Die Städtische Altertümersammlung in Villingen war eine wahre Kunst- und Wunderkammer: Gesammelt wurde, was kurios und interessant schien, egal ob es mit der Stadtgeschichte zu tun hatte oder nicht. Neben Relikten wie der angeblichen Hellebarde von Romäus (eine Fälschung) und allerlei Folterwerkzeugen der frühen Neuzeit (wohl keine Fälschungen) fand auch eine Reihe von Objekten aus Übersee, sogenannte „Exotica“ oder „Curiosa“, ihren Weg nach Villingen.

Zu diesen Objekten gehören zwei Holzskulpturen, die heute in der Dauerausstellung im Kapitelsaal zu sehen sind. Die aus Wurzelholz geschnitzten Figuren mit asiatischer Physiognomie stehen in einer tänzerisch anmutenden Bewegung auf einem Bein und sind symmetrisch aufeinander bezogen. Ihre Schädel sind kahlrasiert, nur Stirnreife schmücken die Köpfe, und ein fellartiges, bauschiges Gewand bedeckt die Körper.

„Amerikanische Holzschnitzer-Arbeiten“, vermerkten die Sammler im Altertümerrepertorium, „Schenkung von Max Distel aus St. Louis“. Tatsächlich handelt es sich jedoch um chinesische Figuren, die einen der acht Unsterblichen (Bâxiân), Heilige aus der chinesischen Mythologie, darstellen. Die Machart  verweist in die späte Qing-Dynastie (19. Jh.).

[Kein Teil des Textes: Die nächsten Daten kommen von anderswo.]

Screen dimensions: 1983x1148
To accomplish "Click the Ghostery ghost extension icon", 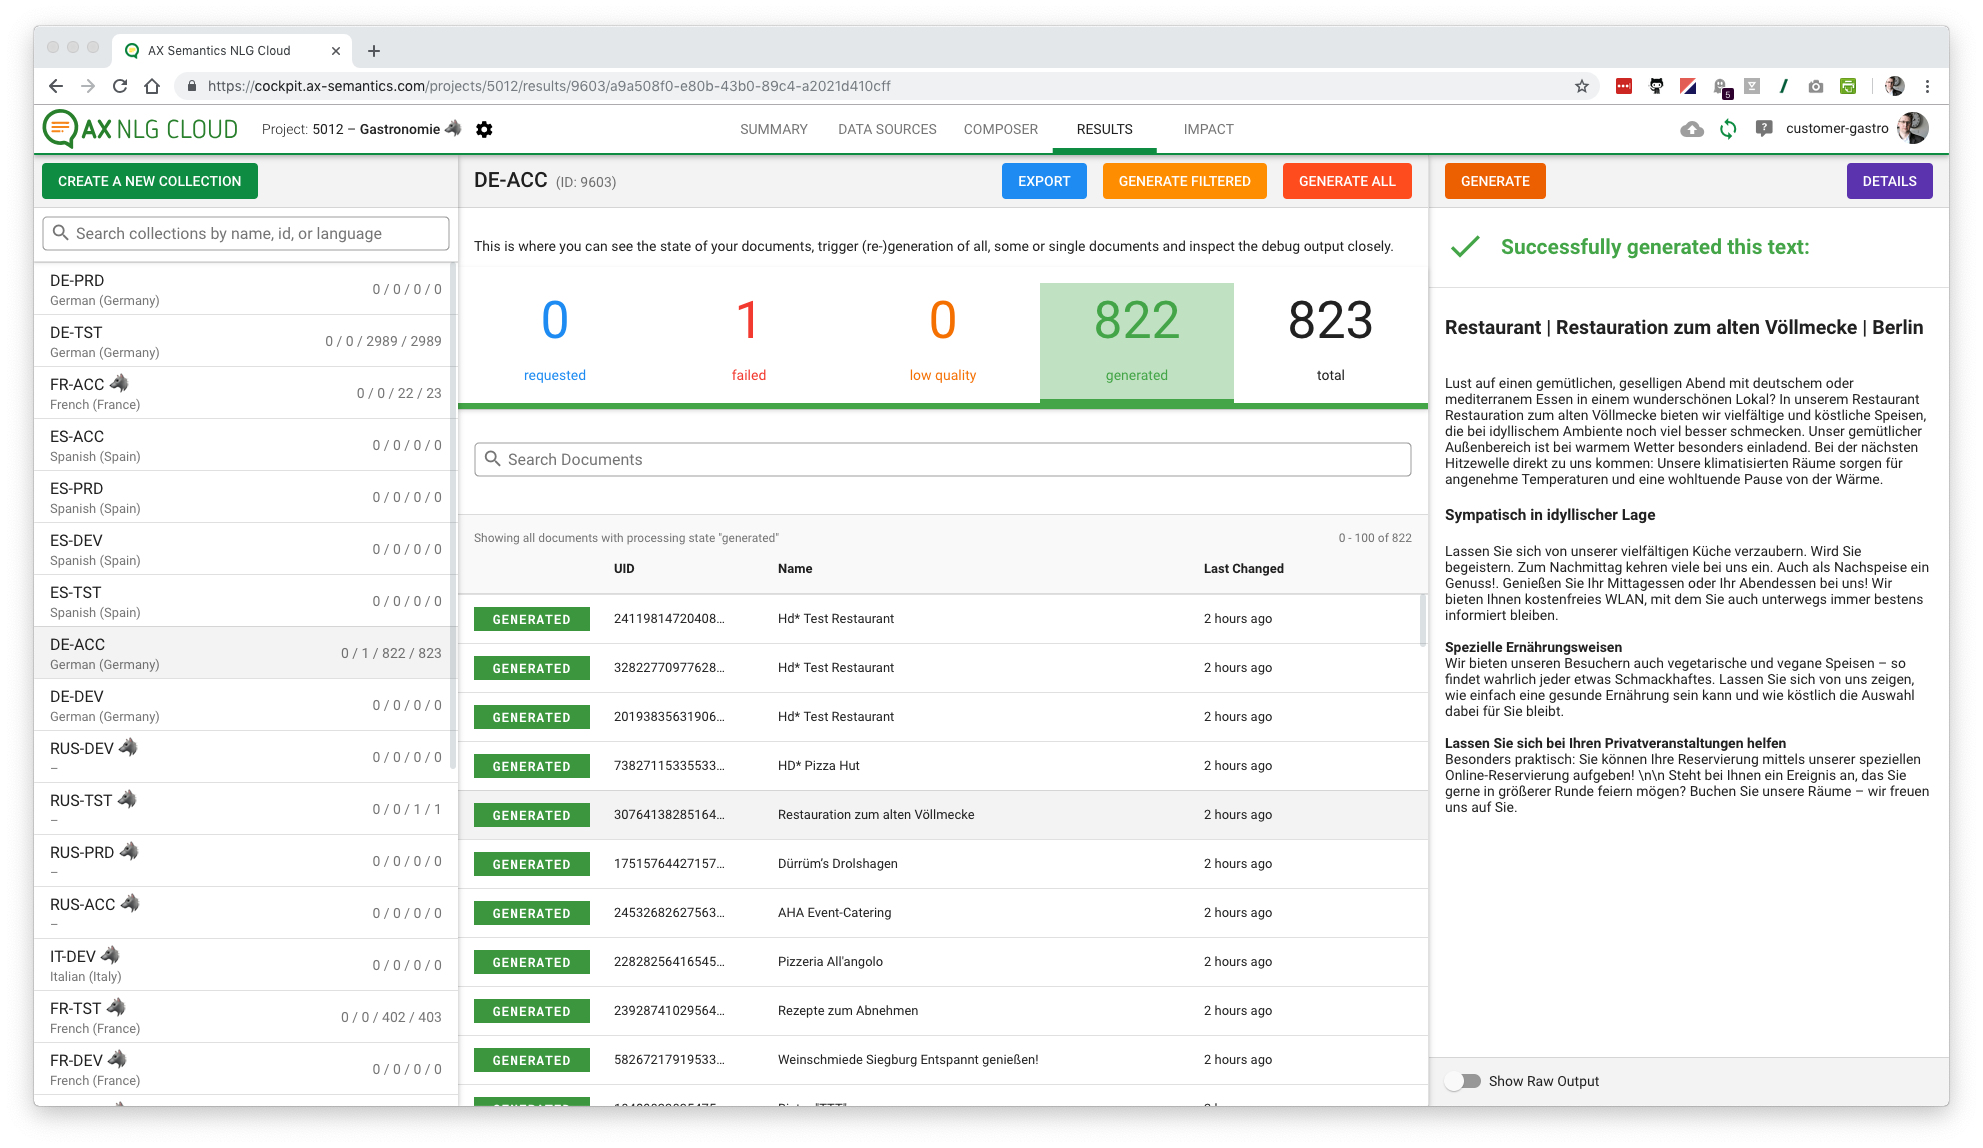I will (x=1720, y=86).
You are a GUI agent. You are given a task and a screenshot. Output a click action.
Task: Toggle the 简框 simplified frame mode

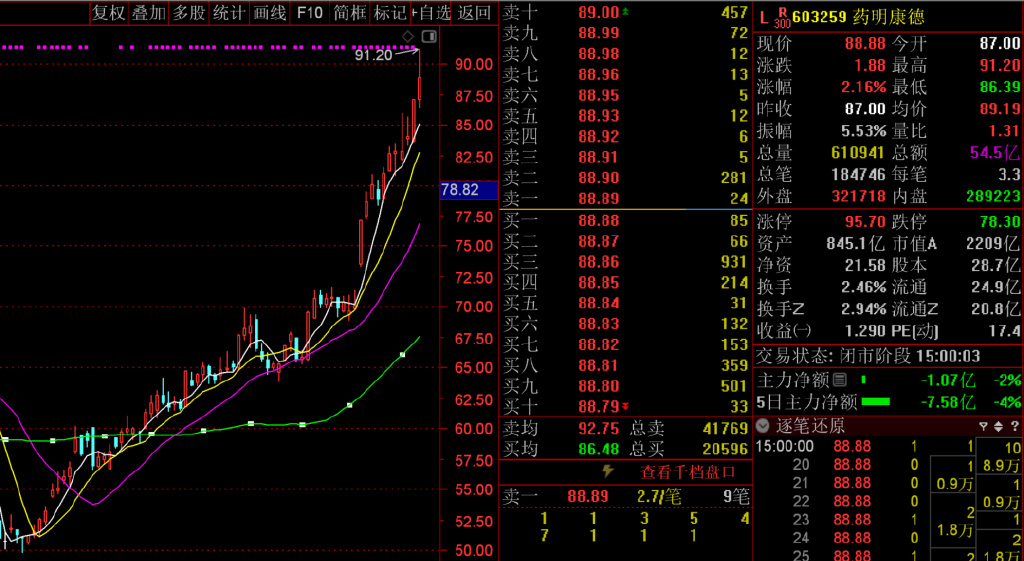350,13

Eine genaue Identifikation ist schwierig, denn eindeutige Attribute fehlen, wohl auch aufgrund der Beschädigungen an den Händen. Eine der Figuren hält eine Kugel, bei der es sich um den unteren Teil eines Flaschenkürbisses handeln könnte. Sie würde demnach den Unsterblichen Li Tieguai darstellen. Der Legende nach konnte Li nach einer Seelenwanderung nicht mehr in seinen Körper zurückkehren, weil dieser zwischenzeitlich verbrannt worden war. Er bewohnte daraufhin den Körper eines toten Bettlers und kümmerte sich um die Kranken und Schwachen, die er mit Medizin aus seinem Flaschenkürbis versorgte. Zu dieser Deutung passen auch die erhobenen Beine der Figuren, denn der Bettler, dessen Körper Li Tieguai bewohnte, besaß ein gelähmtes Bein, was ikonographisch oft durch ein gestrecktes und ein gebeugtes Bein dargestellt wurde.

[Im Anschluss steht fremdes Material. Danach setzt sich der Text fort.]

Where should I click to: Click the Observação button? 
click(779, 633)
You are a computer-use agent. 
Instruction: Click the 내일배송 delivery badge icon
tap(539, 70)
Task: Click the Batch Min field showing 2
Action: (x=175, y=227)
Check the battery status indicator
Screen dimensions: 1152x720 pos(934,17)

Der Schenker der Figuren, Max Distel, war ein gebürtiger Villinger, der 1881 nach Nordamerika ausgewandert war und sich schließlich in St. Louis niedergelassen hatte. Seiner Heimatstadt treu verbunden, überließ er die Figuren 1885 der Altertümersammlung, wohl ohne selbst zu wissen, was es mit ihnen auf sich hatte. St. Louis besaß zu dieser Zeit eine kleine Gemeinschaft von etwa 300 chinesischen Migranten, die als Fabrikarbeiter angeworben worden waren. Der erste chinesische Siedler war 1857 in die Stadt gekommen, 1869 folgte eine große Einwanderungswelle, ein Jahr später die nächste. An der sogenannten „Hop Alley“ entstand ein florierendes Chinatown, das 1966 einem Sportstadium Platz machen musste. Vermutlich hatte einer der chinesischen Einwanderer die Figuren aus seiner Heimat mitgebracht – auf welchem Wege sie in den Besitz Distels kam, wissen wir nicht.

Die beiden Unsterblichen haben demnach eine lange Reise hinter sich: Von China nach St. Louis bis Villingen haben sie etwa 18.000 km zurückgelegt und sind einmal über beide großen Ozeane gereist. Es dürfte sich damit um die am weitesten gereisten Objekte in den Sammlungen der Städtischen Museen handeln.